От Деражичей дивизия двинулась на Брагин, догоняя откатывавшегося назад противника. Еще при немцах сюда заходили партизаны Ковпака и несколько дней удерживали город. Мы появились в нем утром и расположились у домов – отдохнуть. Меня, Мартынова и Беляева позвала к себе хозяйка ближайшего дома. Мы не стали отказываться. Давно уже не сидели вот так, по-человечески, за столом – от самой Курской дуги. Дочь хозяйки вытащила из подвала спрятанные от оккупантов пластинки. Зазвучала песня:

Если завтра война,

Если завтра в поход,

Если темная сила нагрянет,

Как один человек, весь советский народ

За свободную Родину встанет!

У меня даже мурашки по коже пошли: вспомнил, как с этой песней мы ехали на фронт, еще не зная, что будет с нами и какой будет война. Сейчас я слушал эту песню с каким-то особым, все нараставшим чувством гордости – да, мы пошли в поход, в бой за Родину! И вот теперь гоним немцев на запад, все быстрее и быстрее!

Хозяйка и дочь ее, девушка лет восемнадцати, выглядели одинаково молодо. Когда мы сказали им об этом, женщина неожиданно заплакала. Оказывается, у нее была еще младшая дочь, которую угнали немцы. Вестей от нее не приходило…

Не только у меня было приподнятое настроение. Володя Сармакешев, полный мальчишеского восторга и солдатской гордости за успешные бои под Деражичами, написал вот такие вдохновенные строки своей маме:

"Видишь, родная, что дни моей службы идут,

А немцы бегут…

Идет по лесам белорусским

Солдат русский!…"

ОПИСАНИЕ ЗАДАЧИ: Перепечатайте отрывок о походе дивизии на Брагин целиком, ничего в нем не меняя.

ПРЕДОСТАВЛЕННЫЕ ЗАПИСИ:
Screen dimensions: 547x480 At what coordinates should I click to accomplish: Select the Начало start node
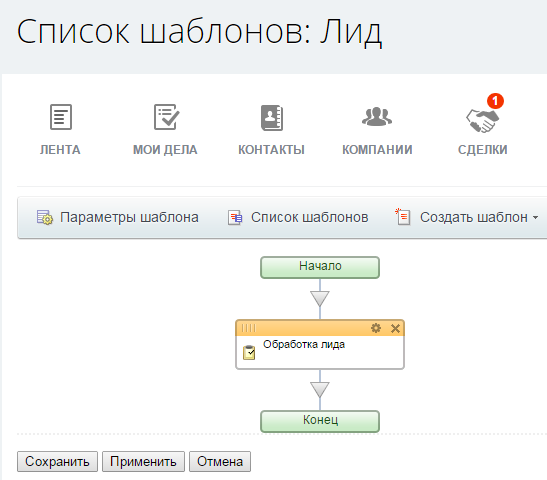click(320, 267)
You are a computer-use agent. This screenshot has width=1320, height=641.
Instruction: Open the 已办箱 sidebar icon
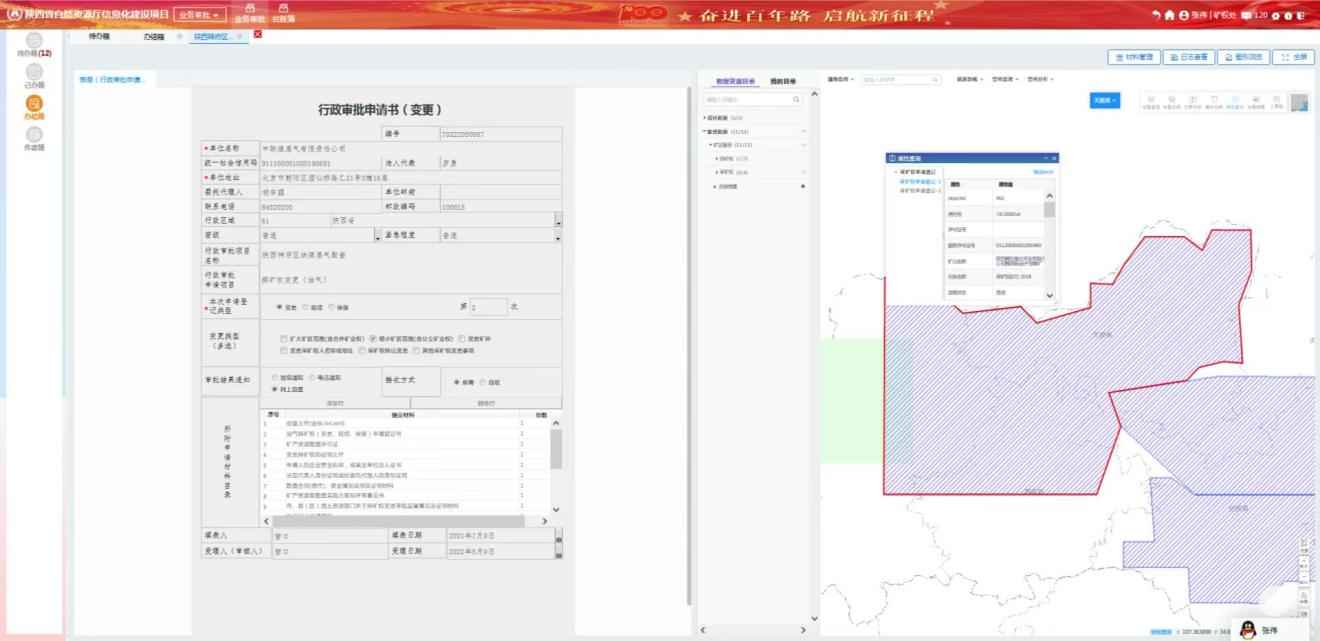click(x=34, y=73)
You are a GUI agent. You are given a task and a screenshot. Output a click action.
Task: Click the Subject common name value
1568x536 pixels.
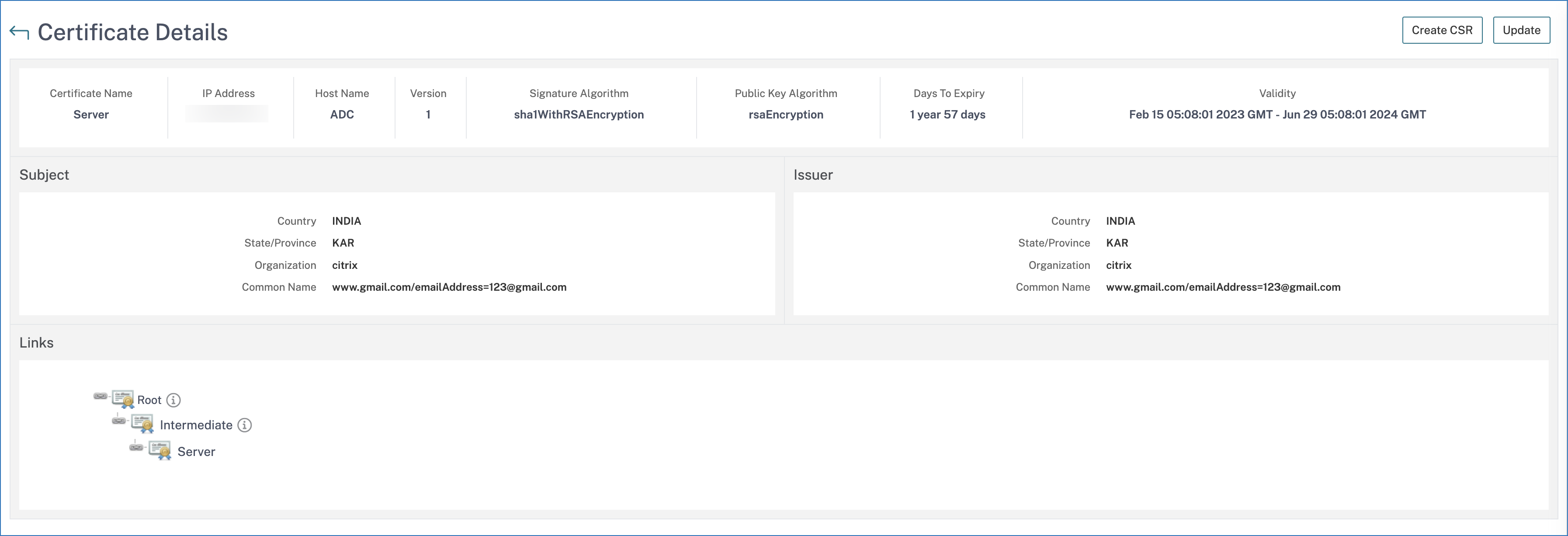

ПОЛНЫЙ ОТВЕТ:
От Деражичей дивизия двинулась на Брагин, догоняя откатывавшегося назад противника. Еще при немцах сюда заходили партизаны Ковпака и несколько дней удерживали город. Мы появились в нем утром и расположились у домов – отдохнуть. Меня, Мартынова и Беляева позвала к себе хозяйка ближайшего дома. Мы не стали отказываться. Давно уже не сидели вот так, по-человечески, за столом – от самой Курской дуги. Дочь хозяйки вытащила из подвала спрятанные от оккупантов пластинки. Зазвучала песня:

Если завтра война,

Если завтра в поход,

Если темная сила нагрянет,

Как один человек, весь советский народ

За свободную Родину встанет!

У меня даже мурашки по коже пошли: вспомнил, как с этой песней мы ехали на фронт, еще не зная, что будет с нами и какой будет война. Сейчас я слушал эту песню с каким-то особым, все нараставшим чувством гордости – да, мы пошли в поход, в бой за Родину! И вот теперь гоним немцев на запад, все быстрее и быстрее!

Хозяйка и дочь ее, девушка лет восемнадцати, выглядели одинаково молодо. Когда мы сказали им об этом, женщина неожиданно заплакала. Оказывается, у нее была еще младшая дочь, которую угнали немцы. Вестей от нее не приходило…

Не только у меня было приподнятое настроение. Володя Сармакешев, полный мальчишеского восторга и солдатской гордости за успешные бои под Деражичами, написал вот такие вдохновенные строки своей маме:

"Видишь, родная, что дни моей службы идут,

А немцы бегут…

Идет по лесам белорусским

Солдат русский!…"